§ **EXCERTO DA FONTE**
"""
Estamos com os atores quando faltam apenas dois dias para a estreia mas os nervos estão controlados. Há pormenores por afinar, claro, e a luz ainda não está perfeita mas o texto, tantas vezes analisado, está na ponta da língua, a interpretação segura. O Observador foi assistir a um dos últimos ensaios de “Os Justos”, a peça de Albert Camus com que o Teatro da Cidade, a mais recente companhia de Lisboa, se estreia esta quarta-feira, dia 30, em palco, na Cornucópia. Ficam em cena até 10 de Abril, dez dias em que se querem mostrar à cidade e com ela começar uma longa conversa. Bernardo Souto, Guilherme Gomes, João Reixa, Nídia Roque e Rita Cabaço, acompanhados de André Pardal e Ricardo Alas, esperam ter resposta. Querem um diálogo, não um monólogo.
Foi no conservatório, onde estudaram teatro, que estes atores se conheceram. Depois trabalharam juntos na Cornucópia, ao longo dos últimos dois anos, em peças como “Hamlet”, sob a batuta de Luis Miguel Cintra. O teatro atravessa um momento particularmente difícil em Portugal, cada vez há mais dificuldades de financiamento, os elencos tornam-se mais reduzidos, há menos peças. São novos, os trinta anos ainda estão por completar, não querem ficar limitados ou estar dependentes de eventuais convites para peças que podem nem lhes interessar. Querem crescer, com textos que os façam pensar.
“Juntámo-nos porque partilhávamos uns com os outros um pensamento artístico. No “Hamlet” trabalhámos todos juntos e, empurrados pelo Luis Miguel Cintra, começámos a encontrarmo-nos no sentido de perceber até que ponto as nossas ideias sobre o teatro eram convergentes. Há uma grande vantagem em estar com pessoas com quem te identificas: poderes fazer coisas que te dizem respeito e que são importantes para ti, sem seres obrigado a fazer coisas com que não te identificas. Queremos que isto não nos impeça de fazer outras coisas mas ter este porto seguro onde podemos fazer o que queremos”, diz Guilherme Gomes, que há uns meses deu vida a Hamlet.
Desde então foram meses a ler textos, a fazer ensaios de escrita, sem pressas, no intuito de perceber o que queriam mesmo levar à cena. “Tínhamos como prioridade tentar encontrar, artisticamente, um universo comum entre todos. Sobre o que era importante para nós falar, pensar, partilhar?”, lembra Rita Cabaço. Conta-nos que foi o ator Luís Lima Barreto a sugerir-lhes a leitura de “Os Justos”, de Camus, uma peça sobre um grupo de jovens revolucionários russos que, no início do séc. XX, assassina o grão-duque num atentado terrorista para acabar com a tirania que oprimia o povo. Não foi preciso lerem mais textos. A peça estava escolhida, com questões tão pertinentes há cem anos como hoje: Qual a legitimidade para matar? Haverá justiça num assassinato? Revolucionário ou sanguinário? Crime ou justiça? “O que importa nesta peça não é o terrorismo em si, mas temas como a dignidade individual, o valor da vida humana, a ética, a busca da justiça, do que é justo”, salienta Guilherme Gomes.
"""
§ **SECÇÃO DE DADOS**
"""
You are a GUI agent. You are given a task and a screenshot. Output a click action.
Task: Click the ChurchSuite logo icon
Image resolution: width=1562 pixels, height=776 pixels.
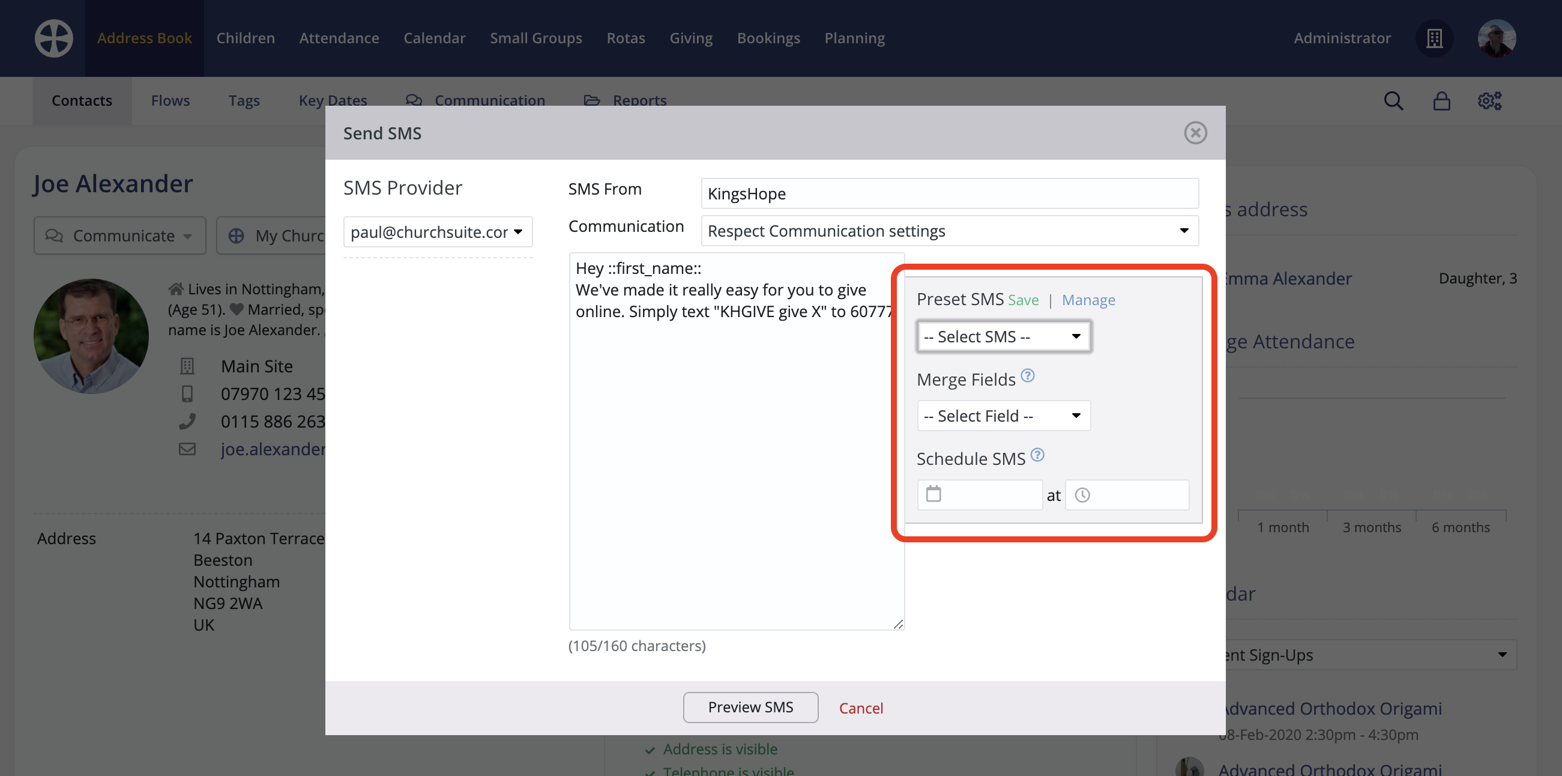[53, 38]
"""
§ **A FAZER**
[a] Pode reproduzir palavra por palavra o excerto sobre o Teatro da Cidade, a começar em "Estamos com os" e a terminar em "não um monólogo."?
[b] Que vem a seguir no texto sobre o Teatro da Cidade e a estreia de «Os Justos»? Escreva a continuação a partir da última frase apresentada.
As linhas de dados não fazem falta para nada do que aqui se pede.

§ **RESPOSTAS AO EXERCÍCIO**
[a]
Estamos com os atores quando faltam apenas dois dias para a estreia mas os nervos estão controlados. Há pormenores por afinar, claro, e a luz ainda não está perfeita mas o texto, tantas vezes analisado, está na ponta da língua, a interpretação segura. O Observador foi assistir a um dos últimos ensaios de “Os Justos”, a peça de Albert Camus com que o Teatro da Cidade, a mais recente companhia de Lisboa, se estreia esta quarta-feira, dia 30, em palco, na Cornucópia. Ficam em cena até 10 de Abril, dez dias em que se querem mostrar à cidade e com ela começar uma longa conversa. Bernardo Souto, Guilherme Gomes, João Reixa, Nídia Roque e Rita Cabaço, acompanhados de André Pardal e Ricardo Alas, esperam ter resposta. Querem um diálogo, não um monólogo.

[b]
Ontem, hoje e amanhã
Não podiam adivinhar que dias antes da estreia dois atentados terroristas matassem tanta gente numa semana que começou em Bruxelas e acabou no Paquistão, tornando as palavras de Camus ainda mais urgentes. Querem distanciar-se, evitar o paralelo, mas sabem que é difícil, talvez mesmo impossível. “É inevitável não sentirmos o que aconteceu quando estamos a fazer isto. Mesmo não querendo arranjar paralelismos não conseguimos. Está demasiado presente para não nos identificarmos com tudo isto”, diz Rita Cabaço.
E aqui, nota Ricardo Alas, há o reverso da medalha: os terroristas são olhados de perto, humanizados. “Eles têm uma história, uma identidade, uma personalidade, questões pessoais além da organização, são indivíduos dentro daquela sociedade. Vemos os terroristas como uma massa. Mas são pessoas com um passado, uma história, são todos filhos de alguém”. Nídia acrescenta: “São todos filhos de algo. Os terroristas desta peça são resposta a um país tirano. E a pergunta que me faço é: os terroristas de hoje são filhos do quê?”
O mote está dado. Estão desde janeiro a trabalhar a peça mas as questões são ainda muitas. O microfone é esquecido, lançam-se num debate entre eles, mais feito de perguntas que de respostas. As ideias vão surgindo, a discussão é acesa. Discussão que, esperam, seja retomada todas as noites, nestes dez dias de palco, não só entre eles mas com o público.
Gostávamos que todas as noites houvesse uma conversa. Queremos aproximar as pessoas da discussão teatral, seria muito estimulante que as pessoas ficassem para falar connosco. Não queremos ver o teatro apenas como um meio de entretenimento, mas como um local de debate e de partilha de imaginários.”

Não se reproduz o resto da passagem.